Yeong Hyebing rejects the thought of being placed in a hierarchical marriage relationship and refuses to get married, but when she meets Bang Gwanju, she immediately realizes her true identity as a woman. As soon as she confirms that they can have a marriage based on equality, she changes her mind and decides to get married. After they get married, Yeong Hyebing dutifully fulfills her roles as a wife to Bang Gwanju and mother to their adopted son. But she does not stop there; whenever Bang Gwanju attempts to assert some kind of patriarchal control over her, Yeong Hyebing quickly admonishes her and she actively works to keep Bang Gwanju’s secret and maintain an equal relationship between the two of them. Thus, Yeong Hyebing affirms and maintains her feminine values, preserving a fundamental difference between men and women, and by showing this in a positive manner, she concurrently demonstrates the possibility of becoming equal with men. Bang Hanrim jeon juxtaposes Bang Gwanju, who thoroughly pursues masculine values and materializes her autonomy, and Yeong Hyebing, who pursues autonomy and equality with Bang Gwanju through the embodiment of feminine values, and thereby demonstrates the reciprocal unity of masculine values and feminine values. These characteristics are significant in that they demonstrate a viable direction for the feminist movement.

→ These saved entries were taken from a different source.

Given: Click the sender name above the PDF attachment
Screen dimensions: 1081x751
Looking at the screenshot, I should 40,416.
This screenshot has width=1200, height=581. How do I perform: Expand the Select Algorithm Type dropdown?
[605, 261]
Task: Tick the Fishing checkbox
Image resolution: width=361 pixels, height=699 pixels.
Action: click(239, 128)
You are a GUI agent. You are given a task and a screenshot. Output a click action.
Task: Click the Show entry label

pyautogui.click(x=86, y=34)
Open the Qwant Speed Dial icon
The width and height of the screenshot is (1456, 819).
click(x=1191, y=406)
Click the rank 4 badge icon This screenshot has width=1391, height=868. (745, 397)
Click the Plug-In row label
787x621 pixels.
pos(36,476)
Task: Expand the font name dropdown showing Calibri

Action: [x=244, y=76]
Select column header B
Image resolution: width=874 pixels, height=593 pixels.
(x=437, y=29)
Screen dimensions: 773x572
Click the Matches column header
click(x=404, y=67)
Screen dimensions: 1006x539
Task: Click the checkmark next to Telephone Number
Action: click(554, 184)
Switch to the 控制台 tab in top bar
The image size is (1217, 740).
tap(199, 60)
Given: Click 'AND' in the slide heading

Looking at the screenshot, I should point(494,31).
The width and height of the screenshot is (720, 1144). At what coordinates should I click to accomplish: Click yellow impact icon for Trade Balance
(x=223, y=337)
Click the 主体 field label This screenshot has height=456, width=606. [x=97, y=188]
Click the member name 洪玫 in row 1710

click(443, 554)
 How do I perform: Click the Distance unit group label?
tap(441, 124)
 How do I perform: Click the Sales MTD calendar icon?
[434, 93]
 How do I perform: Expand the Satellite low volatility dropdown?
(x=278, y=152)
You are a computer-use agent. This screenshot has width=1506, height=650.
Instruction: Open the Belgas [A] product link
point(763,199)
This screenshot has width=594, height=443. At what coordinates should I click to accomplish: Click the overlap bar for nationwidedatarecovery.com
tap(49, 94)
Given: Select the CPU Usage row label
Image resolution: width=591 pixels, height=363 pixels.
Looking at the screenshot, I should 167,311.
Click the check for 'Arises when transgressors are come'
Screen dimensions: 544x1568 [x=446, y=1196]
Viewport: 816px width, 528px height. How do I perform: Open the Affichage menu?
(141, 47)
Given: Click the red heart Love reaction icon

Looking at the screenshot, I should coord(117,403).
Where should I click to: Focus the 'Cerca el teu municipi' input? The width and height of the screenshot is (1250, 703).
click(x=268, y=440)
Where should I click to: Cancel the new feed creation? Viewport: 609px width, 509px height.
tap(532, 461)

== Bibliographic Information ==
There are currently three extant copies of the story: Nakseong jeon (落星傳 The Tale of Nakseong) in the personal collection of Jeong Byeonguk (a scholar of Korean literature); Bang Hanrim jeon that is the personal copy of Kim Donguk, a professor of Korean literature that was also known by the name “Nason 羅孫” (now in the Nason Library Collection at Dankook University’s Yulgok Library);  Ssangwan gibong (雙婉奇逢 The Strange Meeting of a Couple) in the Academy of Korean Studies collection. All of them are handwritten manuscripts in hangeul, the Korean alphabet. There is virtually no difference in content between the three versions. However, their titles are different, with Bang Hanrim jeon referring to Bang Gwanju’s job (as a scholar), Nakseong jeon referring to their adopted son, and Ssangwan gibong referring to the strange way in which Bang Gwanju and Yeong Hyebing meet. In the case of Nakseong jeon, there is a note that states “So Sojeo transcribed this work in the gyemi (癸未) year.” As the gyemi year refers to 1883 and So Sojeo is a woman’s name, we can infer that the work was published in 1883 and that a woman transcribed it.